In two subsequent calls with Michael Grade, then Channel 4 boss, Lord Butler “made clear we might want to take the matter further if satisfactory assurances were not received” on a number of the government's concerns, the previously confidential Downing Street papers show.

Lord Butler demanded that Mr Bremner not make any more phone calls impersonating the PM and that tapes of the three hoax conversations would not be broadcast.

In response the now-Lord Grade said he had ordered that no more calls be made without his permission, but did not promise a total ceasefire.

Lord Butler wrote in a report: “He did not rule out the possibility that there might be such joke telephone calls as on other programmes – for example Beadle's About has played jokes on people where they have been shown receiving fake calls from the Queen, the Prince of Wales and Lady Thatcher – but these would always be on non-political matters and the recipient would be told before the end of the phone call that this call was a hoax.”

Nonetheless, Lord Grade agreed not to broadcast any tapes without permission and “assented to my proposition that entertainment should not be allowed to get mixed up with real life”, Lord Butler added, calling the resolution “reasonably satisfactory”.

The Channel 4 boss had been “conciliatory and by implication apologetic, although I did not hear him use the actual word 'sorry'”, Lord Butler wrote.

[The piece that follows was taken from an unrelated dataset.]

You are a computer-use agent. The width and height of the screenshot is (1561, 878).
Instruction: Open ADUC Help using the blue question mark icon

The prime minister felt it was “unacceptable” that two of the three MPs hoaxed had not been brought in on the joke at the end of the calls, according to another document in the file.

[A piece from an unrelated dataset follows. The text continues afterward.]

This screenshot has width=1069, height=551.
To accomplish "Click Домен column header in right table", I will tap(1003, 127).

Lord Grade has previously spoken about the behind-the-scenes panic apparently sparked in Whitehall by Mr Bremner's impersonation.

He recounted his 1993 conversations with the head of the civil service to the Media Masters podcast at the start of 2020.

He said: “[Lord Butler] said, ‘Mr Grade, we have a bit of a problem. Your Mr Rory Bremner. He’s very good at impersonating the prime minister, Mr Major. He’s been ringing MPs, pretending to be John Major.

“‘We don’t have a problem with that,’ he said. ‘But the issue we have is that, he’s so good, he could ring the chancellor of the Exchequer and get the Budget.’ I said, ‘Oh, I get the point. Leave it with me. I’ll call you tomorrow.’”

Mr Bremner recounted the episode in a 2019 interview, telling NMP Live how he, as Sir John, had attempted to butter up Sir Richard with the offer of a dance at the Tory conference.

He said: “Do you remember, those days when the Conservative Party was splitting itself up over Europe and having arguments? Yes, yes, a long time ago.

“So I rang up one of the so-called 'bastards' as John Major while John Major was in the air flying back from Japan. We hadn't got a script, we were just making it up.”

Mr Bremner said his impersonation of the former PM was a trainspotter’s voice mixed with Julian Clary’s.

One final document in the file shows No 10 were still on the case two years later. Sir John’s principal private secretary, Alex Allan, alerted Lord Butler to another call by Mr Bremner, this time to Esther Ranzen, the TV presenter, for a Comic Relief broadcast.

Sir Alex told John Birt, the head of the BBC, that he did not wish to be a “killjoy” but nonetheless reminded him that “we would be concerned if Rory Bremner was ringing political figures”.